The change in the government’s stance, first noticed in former finance minister late Arun Jaitley’s 2018-19 budget when he used the word ‘privatisation’, stems from other reasons too. The recent slew of labour and farm reforms indicates that the government has shed its dithering.Increasingly, there is also a realisation in the corridors of power that a booming stock market doesn’t necessarily translate into a higher market valuation of government companies.The S&P BSE Sensex, the benchmark share index of the country and Asia’s oldest stock exchange, the BSE, touched its 2020 low of 25,638.90 on March 24. It almost doubled since to touch a lifetime high of 50,184.01 on January 21 this year. In the same almost 10-month period, the S&P BSE PSU, an index tracking public sector undertakings, gained a little over 50 per cent to move to 6,021.90 from 4013.91. Sure, statistics carry their own biases, but the proverbial family silver is no longer getting the government the bang for its buck even as it milks them more every year for higher dividends.“
In light of the pandemic and revenue collections having suffered from a lockdown, India’s fiscal deficit is expected to be 7 per cent of GDP for 2020-21. At this critical juncture, it may look odd to talk about fiscal discipline, and with the Indian government needing access to all available resources, disinvestment should be aggressively undertaken and figure prominently in 2021-22 budget,” says Dr Pooja Misra, associate professor of economics at Birla Institute of Management Technology, Greater Noida, bordering the national capital, Delhi.

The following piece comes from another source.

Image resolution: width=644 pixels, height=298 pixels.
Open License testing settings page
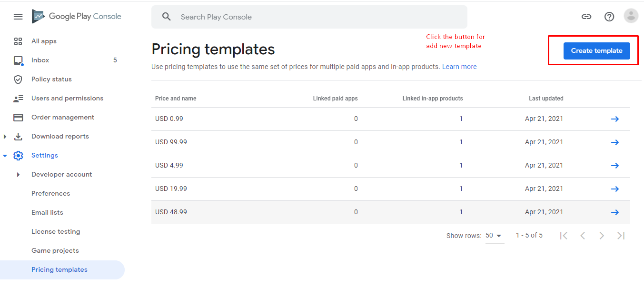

The Union Cabinet, the apex decision-making body of the government comprising the PM and senior ministers, recently approved the much-awaited policy on the privatisation of PSUs. Details are expected to be announced in the budget.The government aims to limit the presence of PSUs to one to four in strategic sectors while privatising or merging others. The state plans to completely withdraw from companies in non-strategic sectors.The government has already appointed merchant bankers to dilute its stake – could be anywhere between 5 per cent and 10 per cent - in Life Insurance Corporation (LIC).
The budget could also talk about the merger of more public sector banks. Since 2017, the number of such banks has come down to 12 from 27. There is no denying that India needs bigger PSU banks to fulfil social sector needs but it also needs fewer of them, given that many of them require capital infusion from the government time-to-time. Most are also ill-equipped to compete in the fast-changing world of banking and finance which is moving to a more tech-based ecosystem (fintech) from the bread-and-butter branch-based banking of credit and deposit.India, like many other economies, reforms in times of adversity.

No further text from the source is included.